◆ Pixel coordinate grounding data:

──────

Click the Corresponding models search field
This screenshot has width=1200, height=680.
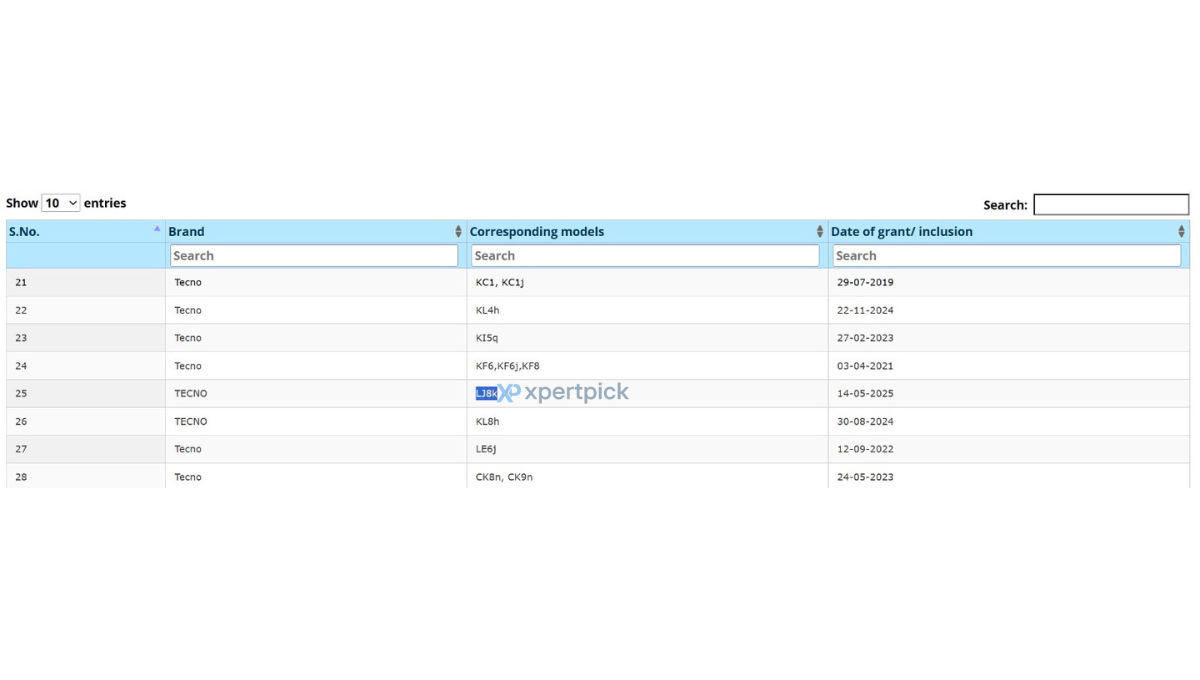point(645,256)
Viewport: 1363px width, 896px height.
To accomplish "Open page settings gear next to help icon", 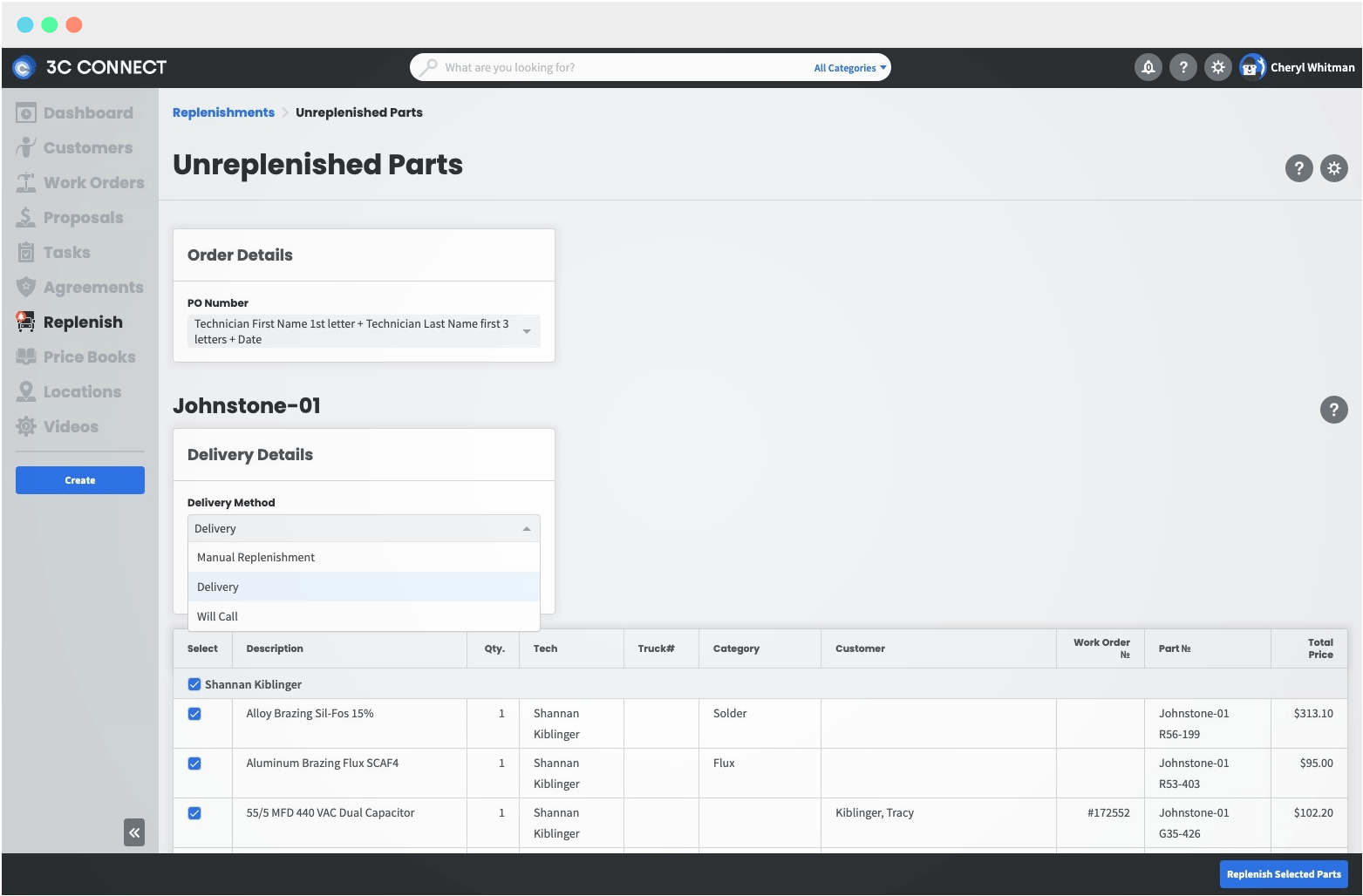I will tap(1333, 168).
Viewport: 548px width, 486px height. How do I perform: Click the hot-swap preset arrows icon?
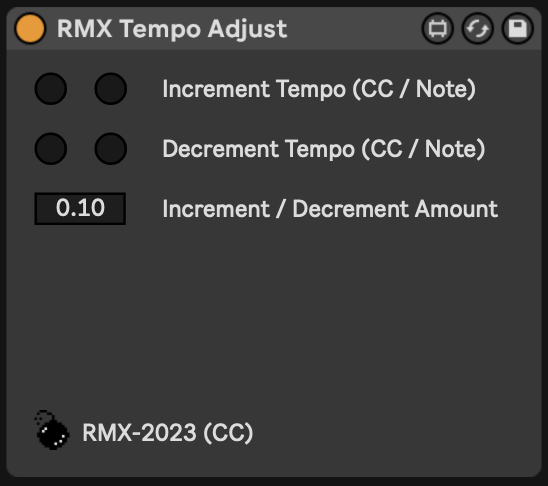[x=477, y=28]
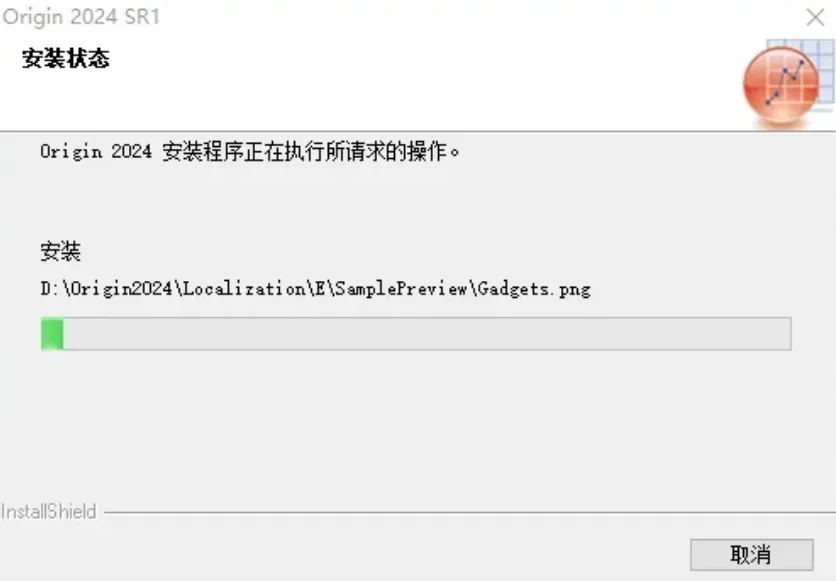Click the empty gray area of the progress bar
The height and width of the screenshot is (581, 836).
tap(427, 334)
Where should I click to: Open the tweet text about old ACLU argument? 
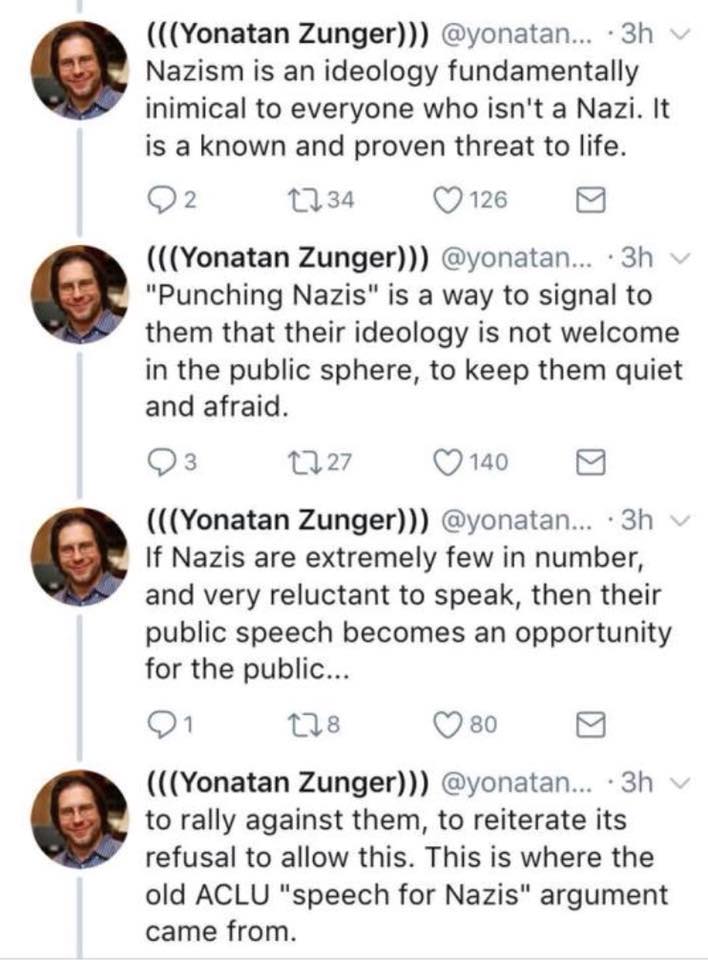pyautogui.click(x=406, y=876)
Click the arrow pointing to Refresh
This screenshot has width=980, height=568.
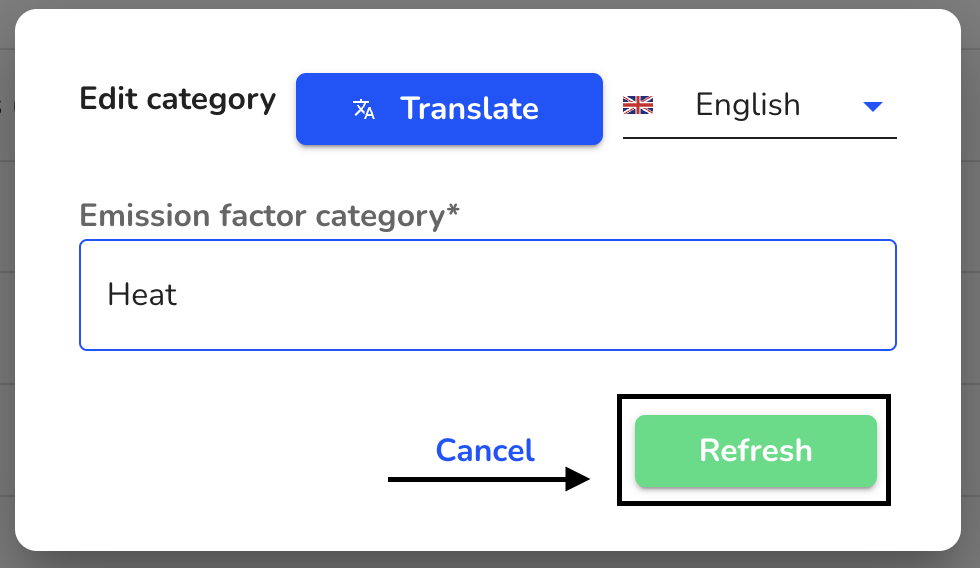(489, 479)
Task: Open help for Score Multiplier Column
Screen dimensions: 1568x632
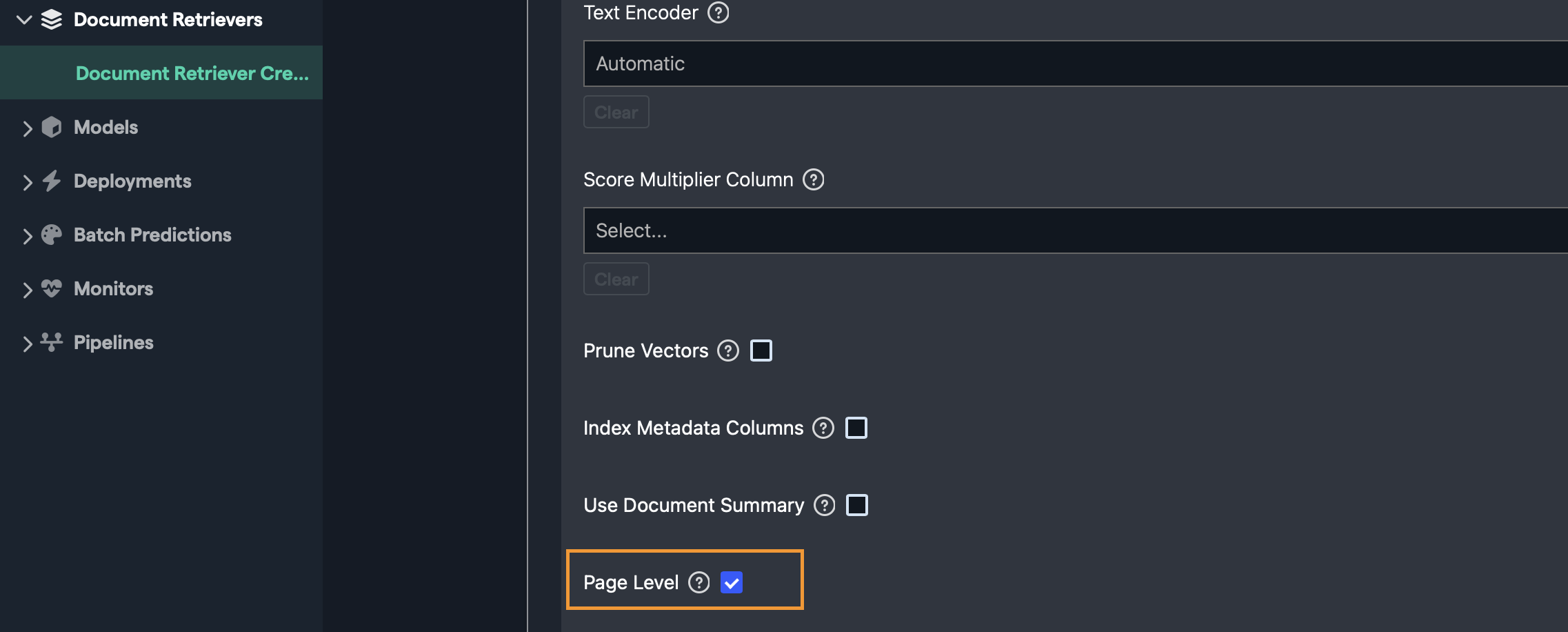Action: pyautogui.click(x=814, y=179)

──────

◆ What you will do:
Exclude all pictures and reproduce verbatim the lines running from the line that contains "Where should I" to the end of the data above, both ends included.

◆ Answer to the exercise:
Where should I click to: Open the tweet text about old ACLU argument? 
pyautogui.click(x=406, y=876)
Click the arrow pointing to Refresh
This screenshot has width=980, height=568.
(489, 479)
Task: Open help for Score Multiplier Column
Screen dimensions: 1568x632
Action: pyautogui.click(x=814, y=179)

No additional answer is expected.